Ask yourself: why did the poor not vote out Modi after suffering the downwind of demonetisation? It’s because they believed they may be part of a higher cause, of squeezing the filthy rich and cleansing society of the scourge of black money. Even though their incomes and jobs suffered, they gritted their teeth and voted Modi.

Why did the non-Jatav Dalits vote Modi? Their aspirations may in part have been guided by the need to belong to a larger Hindu society, the same society that treated them so badly for centuries but may now be showing them grudging acceptance, if not respect. There may be miles to go before Dalits are truly treated as equals, but they could not but have noted that leadership in Hindu society is moving away from the upper castes, as epitomised by the rise of Modi. It is no accident that Hindutva drums are beaten today not by Brahmins and Thakurs, but by OBCs (from Kalyan Singh to Uma Bharati). This is also aspiration of a kind. The sense of belonging to a larger community than one’s own is aspirational in a non-material sense.
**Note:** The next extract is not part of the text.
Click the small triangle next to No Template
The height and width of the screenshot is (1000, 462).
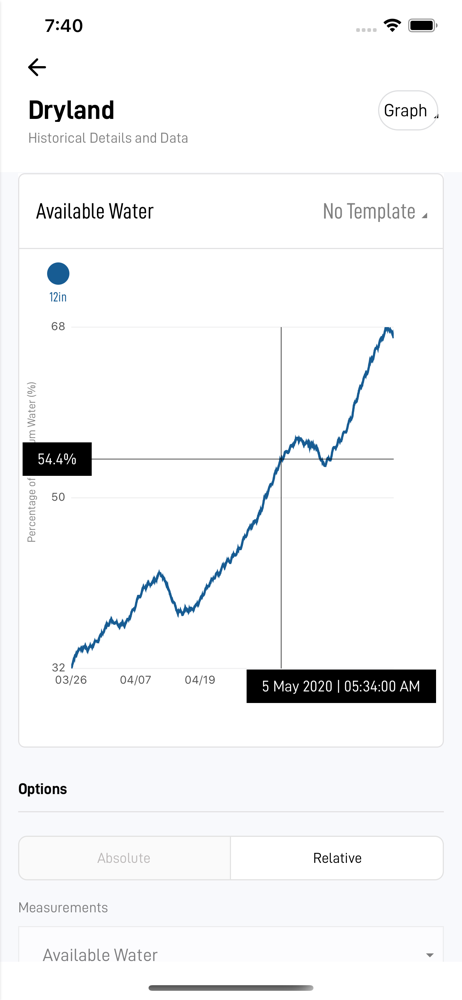(424, 216)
In many ways, the Hindutva movement was aspirational, for it allowed previously suppressed Hindus to take to the streets and come into their own, even as Mandal-based reservations aided their economic uplift.

Why do the middle classes keep voting for Modi despite the lack of growth and slowdown in the availability of high-quality jobs? Their aspirations are higher, including better civic amenities, as they aspire for a first-world lifestyle at Indian cost structures. Swachch Bharat is a promise that some of that can begin happening right here. Some of them are also keen to contribute to society, and not just focus on their own needs.

This is where the even mild Hindutva needs to be seen as part of the aspirational drive of Modi Sarkar. It is also the reason why one needs to consider the possibility of an even bigger Lok Sabha mandate for Modi in 2019. Right now, the Hindu consolidation is incomplete, not only in Uttar Pradesh, but elsewhere. The shock delivered to Yadav and Jatav power, by the defeat of the Samajwadi Party (SP) twice and the Bahujan Samaj Party (BSP) thrice has shown these two communities how fragile their power base is. It tells them how unrealistic the prospect of power with a 9 per cent voter base is (for the Yadavs) and 11 per cent (for Mayawati’s Jatavs). Both of them were envied by the smaller castes, and it was their consolidation that put paid to SP and BSP hopes.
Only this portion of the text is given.